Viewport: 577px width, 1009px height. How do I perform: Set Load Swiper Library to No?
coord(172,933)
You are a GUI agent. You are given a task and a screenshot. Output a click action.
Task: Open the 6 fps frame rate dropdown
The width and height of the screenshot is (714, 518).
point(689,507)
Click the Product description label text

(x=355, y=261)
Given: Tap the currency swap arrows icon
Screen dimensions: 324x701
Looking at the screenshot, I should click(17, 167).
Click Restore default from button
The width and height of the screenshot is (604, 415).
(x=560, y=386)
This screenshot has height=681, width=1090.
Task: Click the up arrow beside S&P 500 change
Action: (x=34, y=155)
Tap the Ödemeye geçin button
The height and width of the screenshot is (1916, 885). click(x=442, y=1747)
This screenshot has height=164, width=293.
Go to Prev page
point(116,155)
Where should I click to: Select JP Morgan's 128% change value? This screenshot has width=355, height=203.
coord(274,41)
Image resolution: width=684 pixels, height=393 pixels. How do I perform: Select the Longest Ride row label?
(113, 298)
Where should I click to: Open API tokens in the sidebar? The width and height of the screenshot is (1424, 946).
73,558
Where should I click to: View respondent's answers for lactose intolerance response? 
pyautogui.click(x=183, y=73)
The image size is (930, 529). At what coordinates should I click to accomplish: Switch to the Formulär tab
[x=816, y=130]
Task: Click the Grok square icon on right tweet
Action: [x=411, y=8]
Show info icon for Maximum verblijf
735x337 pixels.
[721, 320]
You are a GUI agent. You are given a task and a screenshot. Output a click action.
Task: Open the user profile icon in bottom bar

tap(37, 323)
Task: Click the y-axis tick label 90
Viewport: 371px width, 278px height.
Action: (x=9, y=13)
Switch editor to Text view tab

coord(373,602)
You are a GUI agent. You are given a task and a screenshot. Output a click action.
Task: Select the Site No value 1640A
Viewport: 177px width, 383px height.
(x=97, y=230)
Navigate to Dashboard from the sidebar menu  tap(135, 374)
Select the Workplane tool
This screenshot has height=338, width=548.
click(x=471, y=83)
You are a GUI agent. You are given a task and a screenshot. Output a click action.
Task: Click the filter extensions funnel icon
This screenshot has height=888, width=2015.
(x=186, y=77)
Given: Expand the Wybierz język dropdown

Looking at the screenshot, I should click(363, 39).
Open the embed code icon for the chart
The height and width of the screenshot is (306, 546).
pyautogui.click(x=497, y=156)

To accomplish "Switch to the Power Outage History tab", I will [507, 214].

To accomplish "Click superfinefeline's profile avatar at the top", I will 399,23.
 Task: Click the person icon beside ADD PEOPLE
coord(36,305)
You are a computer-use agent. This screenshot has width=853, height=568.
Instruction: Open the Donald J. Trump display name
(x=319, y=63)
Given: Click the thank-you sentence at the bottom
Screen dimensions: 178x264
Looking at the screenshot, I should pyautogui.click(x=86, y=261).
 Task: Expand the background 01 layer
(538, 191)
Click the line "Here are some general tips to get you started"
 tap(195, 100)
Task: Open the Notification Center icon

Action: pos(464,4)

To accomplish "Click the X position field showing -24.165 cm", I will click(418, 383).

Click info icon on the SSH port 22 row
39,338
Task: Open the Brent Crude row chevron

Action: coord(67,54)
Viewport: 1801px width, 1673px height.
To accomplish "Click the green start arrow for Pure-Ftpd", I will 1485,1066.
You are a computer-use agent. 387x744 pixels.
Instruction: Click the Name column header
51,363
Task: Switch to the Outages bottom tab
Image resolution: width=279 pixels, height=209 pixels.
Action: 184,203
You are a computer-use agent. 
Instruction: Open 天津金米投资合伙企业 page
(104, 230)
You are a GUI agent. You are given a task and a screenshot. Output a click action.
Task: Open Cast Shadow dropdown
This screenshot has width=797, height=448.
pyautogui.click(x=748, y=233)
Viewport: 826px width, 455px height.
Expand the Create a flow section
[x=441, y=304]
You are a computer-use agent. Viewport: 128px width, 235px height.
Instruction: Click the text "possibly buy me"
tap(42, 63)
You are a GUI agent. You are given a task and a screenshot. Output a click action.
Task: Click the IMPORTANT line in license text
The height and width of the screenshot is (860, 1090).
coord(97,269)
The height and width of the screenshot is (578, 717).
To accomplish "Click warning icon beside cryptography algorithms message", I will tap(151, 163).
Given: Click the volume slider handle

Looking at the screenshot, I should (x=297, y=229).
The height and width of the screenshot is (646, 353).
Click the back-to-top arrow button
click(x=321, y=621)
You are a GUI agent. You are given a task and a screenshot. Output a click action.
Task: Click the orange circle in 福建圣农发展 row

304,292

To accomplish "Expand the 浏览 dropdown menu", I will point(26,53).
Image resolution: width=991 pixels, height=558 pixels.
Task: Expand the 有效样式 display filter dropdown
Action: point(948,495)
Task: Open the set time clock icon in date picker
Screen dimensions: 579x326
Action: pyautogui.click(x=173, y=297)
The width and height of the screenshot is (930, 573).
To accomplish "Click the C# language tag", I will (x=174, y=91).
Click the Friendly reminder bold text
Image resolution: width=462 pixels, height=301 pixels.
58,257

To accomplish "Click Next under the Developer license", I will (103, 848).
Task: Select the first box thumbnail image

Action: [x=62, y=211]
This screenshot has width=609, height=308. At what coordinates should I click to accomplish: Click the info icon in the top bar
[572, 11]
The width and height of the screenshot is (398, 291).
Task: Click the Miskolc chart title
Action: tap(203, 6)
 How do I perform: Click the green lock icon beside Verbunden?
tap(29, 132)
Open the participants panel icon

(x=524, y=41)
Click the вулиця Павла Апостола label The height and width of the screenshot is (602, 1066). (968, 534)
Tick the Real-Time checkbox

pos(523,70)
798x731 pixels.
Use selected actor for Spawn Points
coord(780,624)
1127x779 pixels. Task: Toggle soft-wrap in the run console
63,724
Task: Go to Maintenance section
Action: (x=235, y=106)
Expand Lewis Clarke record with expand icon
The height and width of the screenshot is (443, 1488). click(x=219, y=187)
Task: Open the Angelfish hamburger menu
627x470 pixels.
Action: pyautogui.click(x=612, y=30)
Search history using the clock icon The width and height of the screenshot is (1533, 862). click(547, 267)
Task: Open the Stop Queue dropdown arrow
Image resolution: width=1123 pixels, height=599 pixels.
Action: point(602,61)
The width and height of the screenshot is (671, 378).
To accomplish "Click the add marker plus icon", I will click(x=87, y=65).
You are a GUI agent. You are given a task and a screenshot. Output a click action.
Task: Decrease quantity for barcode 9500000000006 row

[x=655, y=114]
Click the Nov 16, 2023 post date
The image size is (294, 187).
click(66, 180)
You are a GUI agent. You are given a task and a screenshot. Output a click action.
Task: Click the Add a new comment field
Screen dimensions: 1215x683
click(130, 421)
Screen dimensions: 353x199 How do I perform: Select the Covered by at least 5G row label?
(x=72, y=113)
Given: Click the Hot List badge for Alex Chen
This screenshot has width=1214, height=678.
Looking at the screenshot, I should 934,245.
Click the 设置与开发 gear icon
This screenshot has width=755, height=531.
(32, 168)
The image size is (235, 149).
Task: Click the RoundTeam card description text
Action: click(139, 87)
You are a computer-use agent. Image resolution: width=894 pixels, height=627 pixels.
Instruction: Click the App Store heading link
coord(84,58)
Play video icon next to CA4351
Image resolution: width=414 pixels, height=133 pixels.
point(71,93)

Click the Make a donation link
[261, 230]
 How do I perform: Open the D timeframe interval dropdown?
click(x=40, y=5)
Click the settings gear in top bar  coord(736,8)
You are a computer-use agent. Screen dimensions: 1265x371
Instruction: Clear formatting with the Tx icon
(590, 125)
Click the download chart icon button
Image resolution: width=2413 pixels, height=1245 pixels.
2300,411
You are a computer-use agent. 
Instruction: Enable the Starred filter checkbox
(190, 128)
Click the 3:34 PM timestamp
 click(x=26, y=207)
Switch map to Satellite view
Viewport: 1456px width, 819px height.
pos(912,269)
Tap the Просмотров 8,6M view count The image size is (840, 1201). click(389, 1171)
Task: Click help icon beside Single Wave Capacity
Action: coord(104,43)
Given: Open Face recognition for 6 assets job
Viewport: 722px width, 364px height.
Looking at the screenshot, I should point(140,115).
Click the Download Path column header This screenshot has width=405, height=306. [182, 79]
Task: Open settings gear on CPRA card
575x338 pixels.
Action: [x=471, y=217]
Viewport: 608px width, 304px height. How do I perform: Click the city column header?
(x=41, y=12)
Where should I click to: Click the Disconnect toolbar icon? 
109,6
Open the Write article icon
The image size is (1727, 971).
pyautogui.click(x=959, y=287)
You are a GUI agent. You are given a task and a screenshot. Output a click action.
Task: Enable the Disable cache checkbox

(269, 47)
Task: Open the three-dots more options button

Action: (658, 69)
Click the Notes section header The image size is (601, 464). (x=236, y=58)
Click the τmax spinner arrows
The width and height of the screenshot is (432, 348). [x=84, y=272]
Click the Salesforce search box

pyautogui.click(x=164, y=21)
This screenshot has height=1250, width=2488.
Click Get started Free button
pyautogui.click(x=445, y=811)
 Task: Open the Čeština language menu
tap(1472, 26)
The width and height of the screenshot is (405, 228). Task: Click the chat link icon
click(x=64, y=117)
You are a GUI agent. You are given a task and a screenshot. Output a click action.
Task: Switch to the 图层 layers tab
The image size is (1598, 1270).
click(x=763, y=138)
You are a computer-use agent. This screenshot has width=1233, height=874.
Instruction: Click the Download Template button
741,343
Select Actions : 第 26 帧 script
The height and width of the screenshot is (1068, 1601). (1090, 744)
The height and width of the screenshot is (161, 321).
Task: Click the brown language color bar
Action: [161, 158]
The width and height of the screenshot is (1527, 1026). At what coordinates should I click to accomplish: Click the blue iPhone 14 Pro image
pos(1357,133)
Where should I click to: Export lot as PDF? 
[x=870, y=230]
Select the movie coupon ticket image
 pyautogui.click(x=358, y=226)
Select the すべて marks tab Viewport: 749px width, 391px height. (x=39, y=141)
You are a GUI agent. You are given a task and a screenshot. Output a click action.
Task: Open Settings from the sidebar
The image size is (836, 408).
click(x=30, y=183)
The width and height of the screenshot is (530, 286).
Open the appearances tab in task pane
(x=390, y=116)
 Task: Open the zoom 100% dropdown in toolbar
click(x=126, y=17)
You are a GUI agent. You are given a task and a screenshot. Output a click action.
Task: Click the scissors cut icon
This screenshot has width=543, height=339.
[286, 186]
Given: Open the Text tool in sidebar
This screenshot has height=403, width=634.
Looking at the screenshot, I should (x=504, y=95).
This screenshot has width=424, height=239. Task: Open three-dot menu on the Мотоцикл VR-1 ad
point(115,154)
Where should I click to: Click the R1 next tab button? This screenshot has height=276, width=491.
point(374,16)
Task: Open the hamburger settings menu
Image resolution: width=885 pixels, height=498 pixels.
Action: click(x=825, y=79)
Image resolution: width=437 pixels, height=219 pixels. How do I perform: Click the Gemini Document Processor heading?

• What is being asked:
Output the items word for word, starting at the line that contains "Task: Open the zoom 100% dropdown in toolbar" and ending at the line that contains "point(115,154)".

• Written solution:
 Task: Open the zoom 100% dropdown in toolbar
click(x=126, y=17)
You are a GUI agent. You are given a task and a screenshot. Output a click action.
Task: Click the scissors cut icon
This screenshot has width=543, height=339.
[286, 186]
Given: Open the Text tool in sidebar
This screenshot has height=403, width=634.
Looking at the screenshot, I should (x=504, y=95).
This screenshot has width=424, height=239. Task: Open three-dot menu on the Мотоцикл VR-1 ad
point(115,154)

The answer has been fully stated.